Michele Leavitt’s “Buckle and Sway

This haunting, sparse essay is dripping with meaning and insight. It centers around the scene of the author meeting her mother’s half-sister, Rose. Her mother has passed away, but used to live next door to Rose’s trailer, so she has a multitude of photos and memories to share. Her mother was a wine drinker: she liked to “get drunk and sway.” She also had severe asthma, like Leavitt. Rose and Leavitt are nearly the same age, and Leavitt finds solace in their sameness: their looks, physicality, movements, their taste in men. What seems to hit Leavitt the hardest is Rose describing how her mother would dote on her children. She dares for a moment to imagine herself as the child in her mother’s lap.

Rose opens the shoebox. It’s full of old Polaroids and Instamatic prints, and my eyes are greedy for them. I have an insatiable appetite for photographs of people who look like me. No one in my life has ever looked like me. Rose passes them to me one by one and explains each photograph: who is in it, when it was taken, why it was taken. …I spent the evening with her last night to hear her stories, sucking them into my body like a blood transfusion, even when I suspected her stories were wishful thinking.

Olivia

Meaghan O’Connell’s “The Patronizing Questions We Ask Women Who Write” in New York Magazine’s The Cut

There comes a pivotal moment for every aspiring memoirist and essayist where they ask themselves whether what they’re writing will ruin every personal relationship mentioned in said work. Most successful nonfiction writers who draw inspiration from their lives push past this insecurity and write on. In MFA programs, it’s almost a rite of passage. Meaghan O’Connell, columnist for New York Magazine’s The Cut, has been writing about her life in sometimes graphic detail for more than a decade, including an essay in a collection she co-edited called Coming & Crying, which is exactly what you think it is. Her contribution recounts sex in a bar bathroom. Now older, wiser, and writing about motherhood, O’Connell can’t help but notice a different set of questions around her choice of subject matter, not coming from her, but from concerned readers. “Are you worried your son is going to hate you when he grows up?”“What are you going to do when your kid Googles you?” are questions that might seem innocuous at best and accusatory at worst, but point to the different standards women are held to when writing autobiographically.

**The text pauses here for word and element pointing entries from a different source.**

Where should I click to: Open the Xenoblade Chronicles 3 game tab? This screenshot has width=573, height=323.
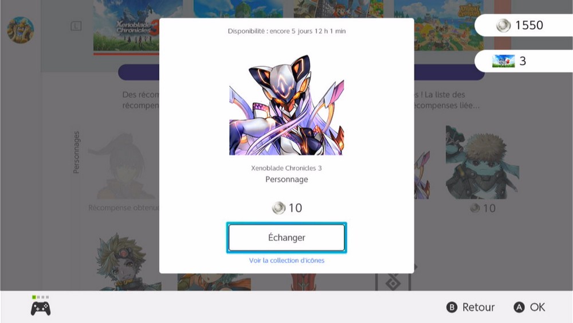click(126, 26)
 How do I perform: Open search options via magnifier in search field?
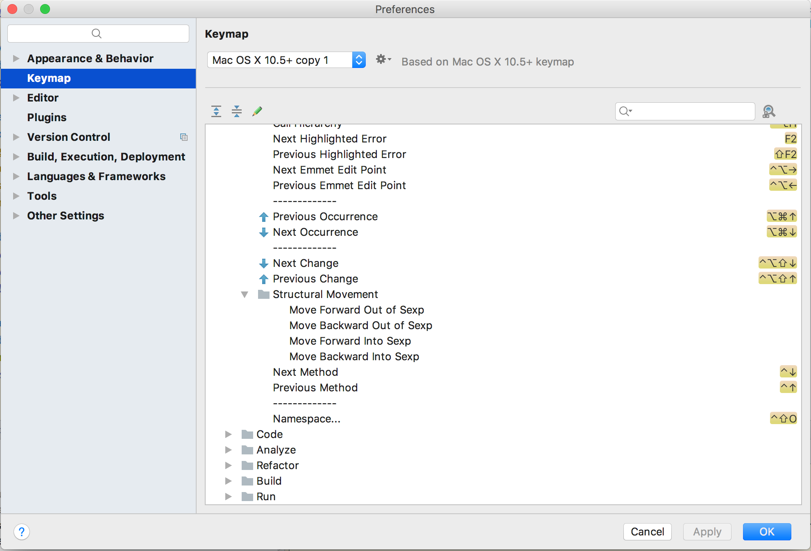[x=625, y=111]
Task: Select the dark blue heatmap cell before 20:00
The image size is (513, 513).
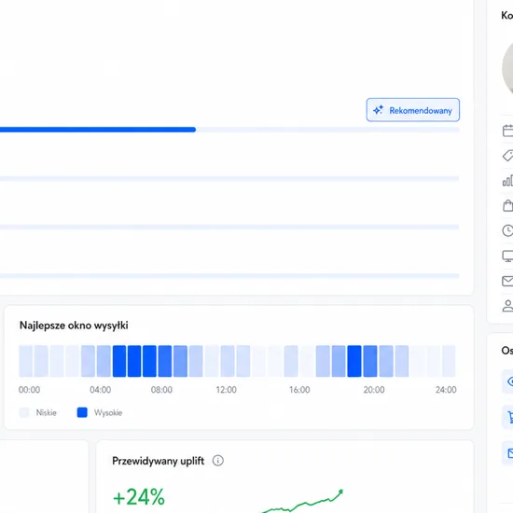Action: pyautogui.click(x=354, y=361)
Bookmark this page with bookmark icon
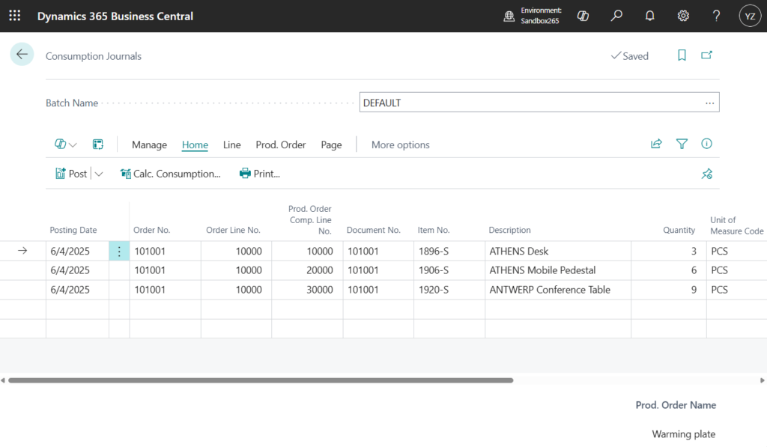Image resolution: width=767 pixels, height=447 pixels. 682,55
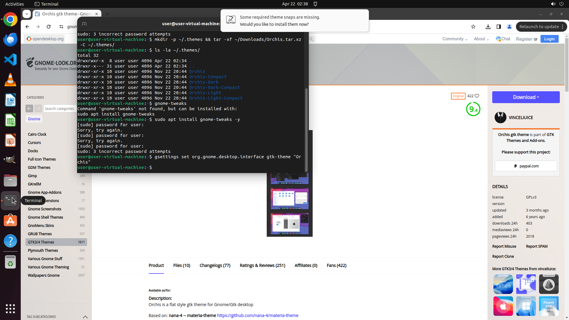Reload the page with refresh icon
This screenshot has height=320, width=569.
click(x=49, y=27)
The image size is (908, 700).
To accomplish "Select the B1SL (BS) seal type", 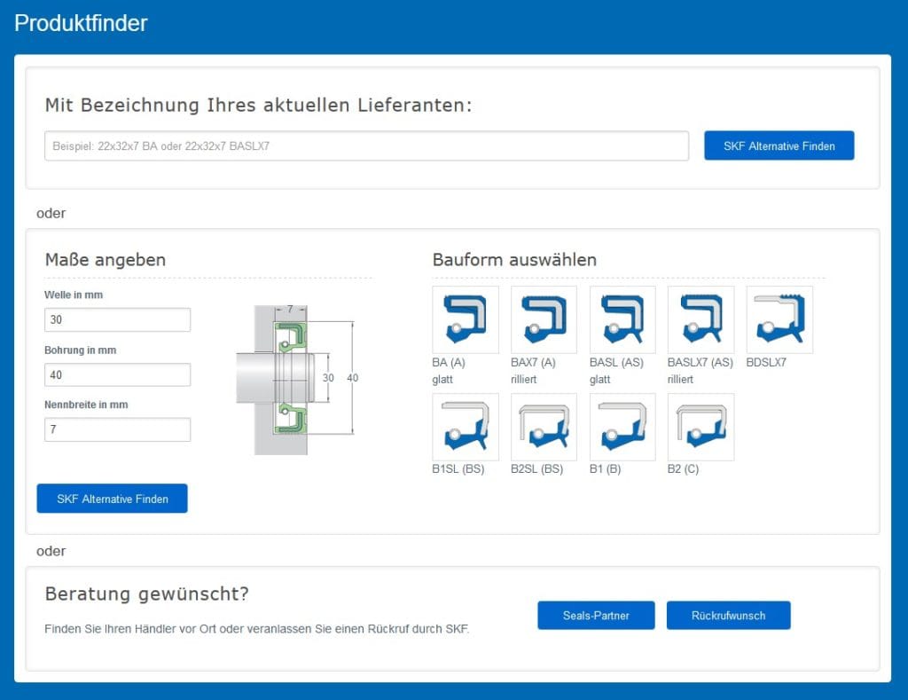I will (x=466, y=427).
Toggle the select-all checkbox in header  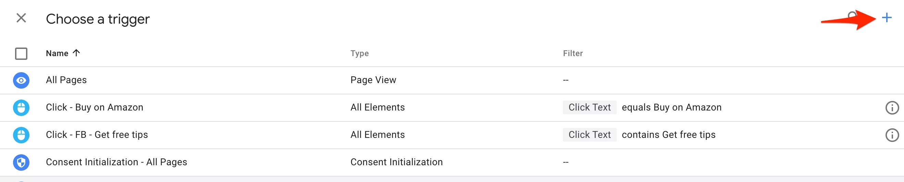tap(21, 54)
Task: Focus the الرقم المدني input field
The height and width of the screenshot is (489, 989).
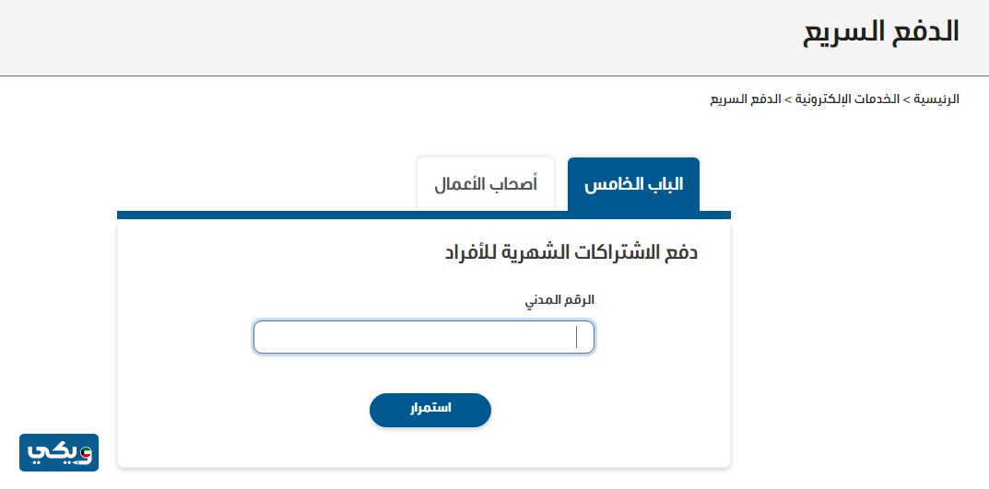Action: [x=423, y=337]
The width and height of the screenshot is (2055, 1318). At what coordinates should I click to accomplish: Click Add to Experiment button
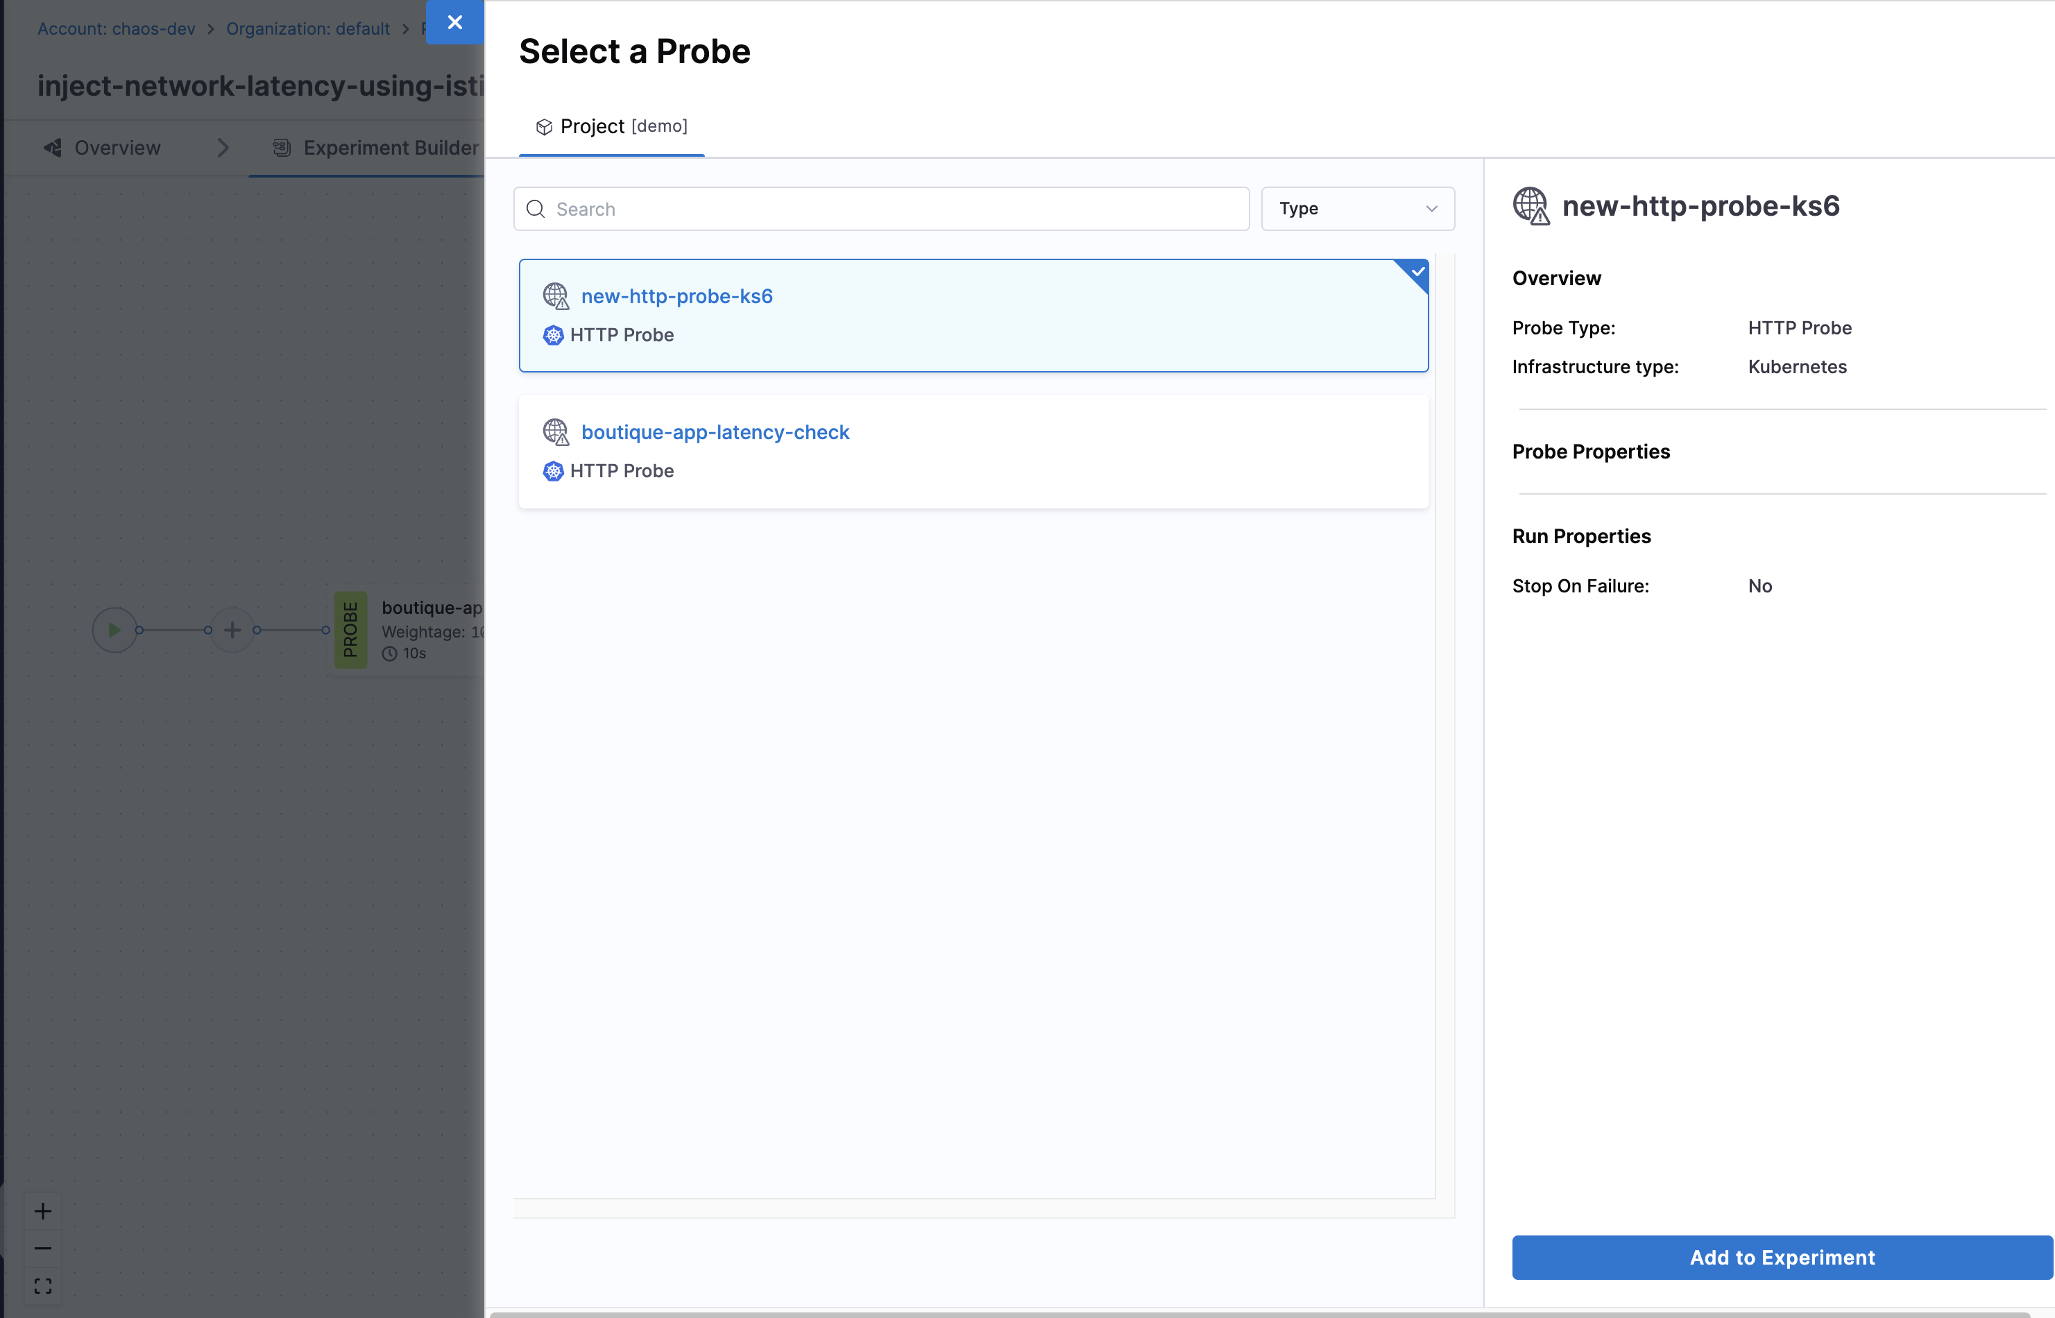coord(1781,1257)
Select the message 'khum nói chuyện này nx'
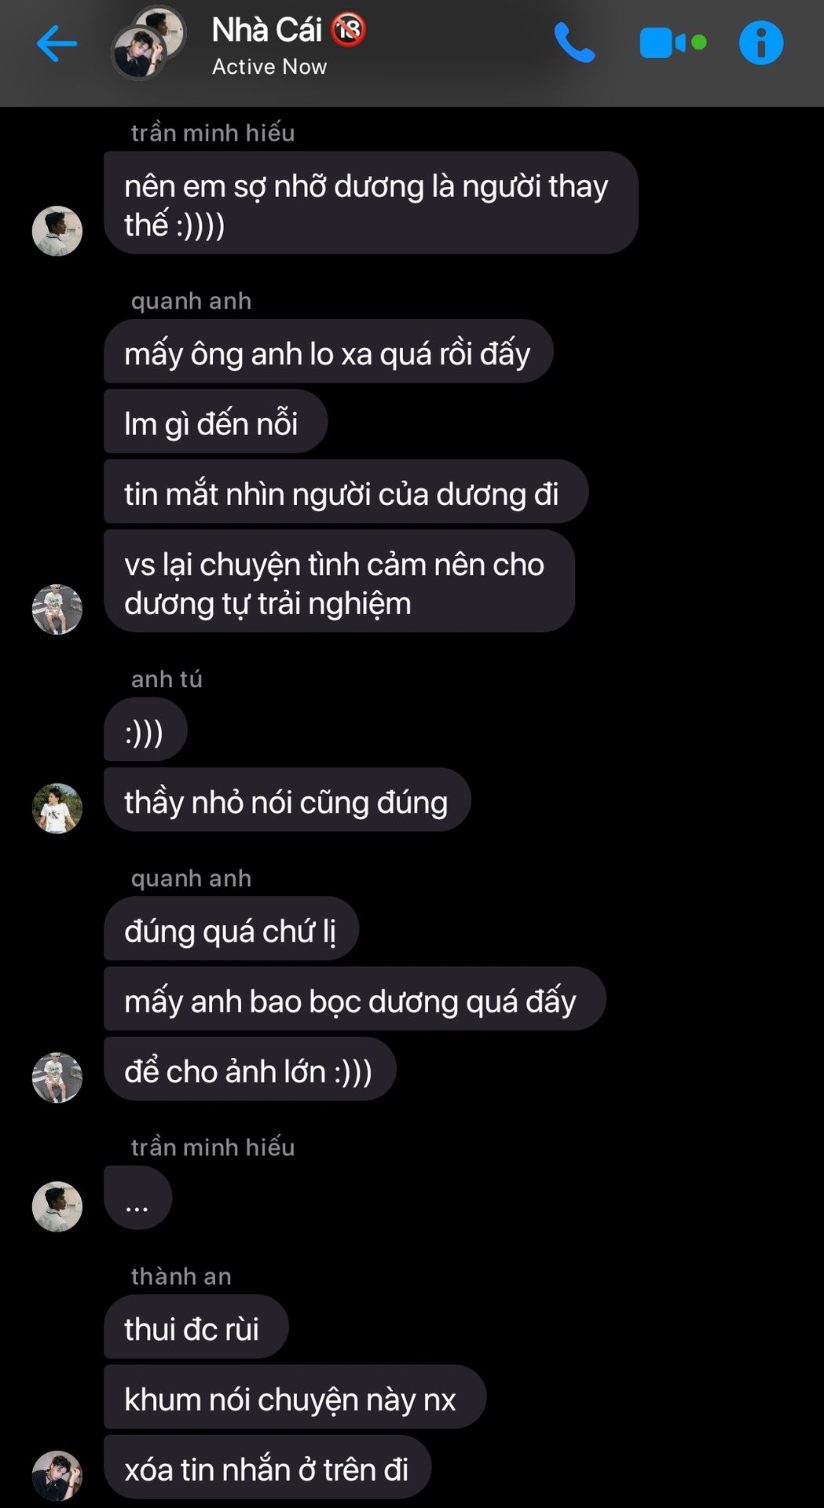Viewport: 824px width, 1508px height. [x=295, y=1396]
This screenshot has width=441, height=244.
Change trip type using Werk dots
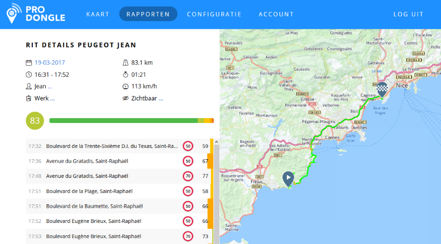[52, 98]
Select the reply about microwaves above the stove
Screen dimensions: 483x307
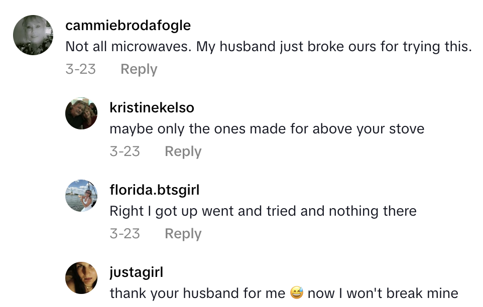(x=267, y=128)
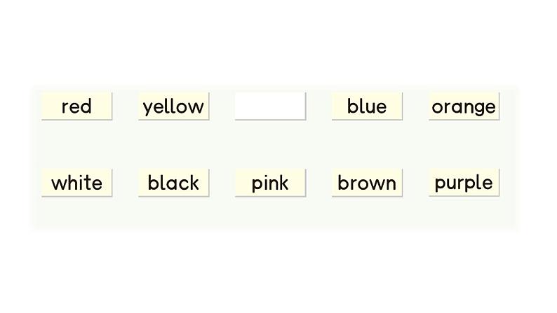
Task: Pick the 'white' word tile
Action: (x=76, y=183)
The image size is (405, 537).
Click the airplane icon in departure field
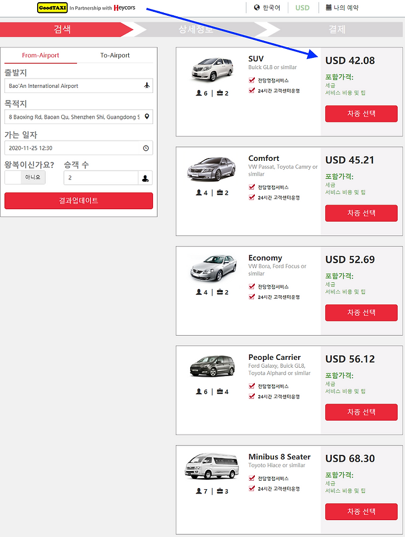(x=147, y=85)
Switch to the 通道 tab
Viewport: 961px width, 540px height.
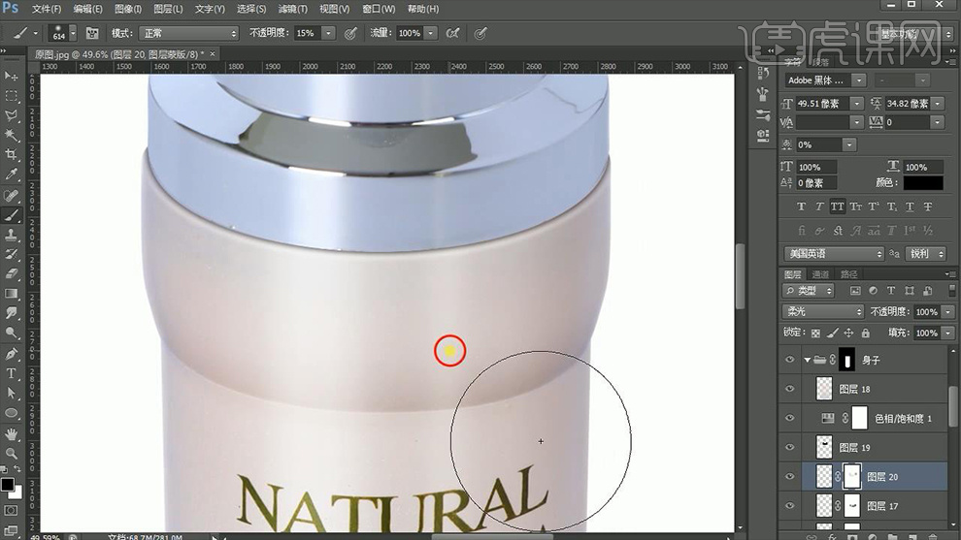tap(821, 274)
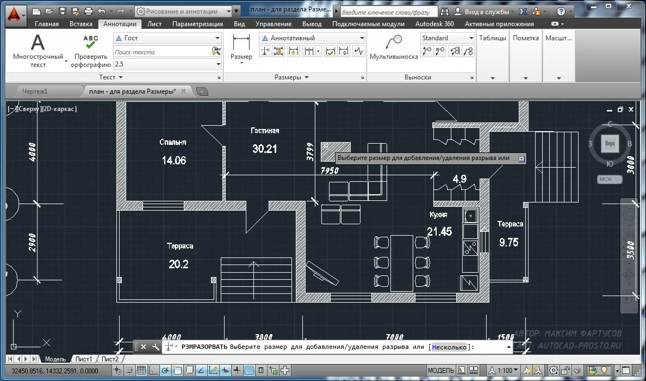This screenshot has height=381, width=646.
Task: Toggle grid display in status bar
Action: pos(141,371)
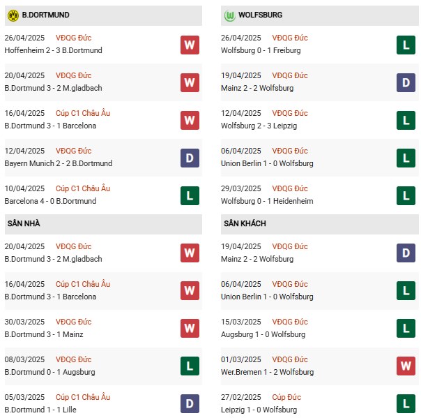Click L badge for B.Dortmund 0 - 1 Augsburg
Viewport: 421px width, 418px height.
[190, 366]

“We don’t ask male artists to consider the consequences of their work, we don’t reframe them as fathers or boyfriends or sons. We don’t keep trying to pull them back down to earth, to admonish them, the way we do women… My writing about parenthood is not about my son. That it’s about me and not him feels like an important distinction to me, and it comes up when my writing involves anybody else. But that’s not really what people mean when they express their concern, is it?… Let me say this: I am embarrassed and worried all the time, and that is why I am a writer. You do not need to bring up hypothetical consequences of my work as if in an effort to trap me, to surprise me, to make me turn red and throw my laptop in a river. I go through all of that every damn day, in the hour or so it takes me to work myself up to open a Word document.”

O’Connell explains that she writes because it is fulfilling, and it isn’t worth keeping herself up at night to wonder how her family will hypothetically react to her writing in ten years.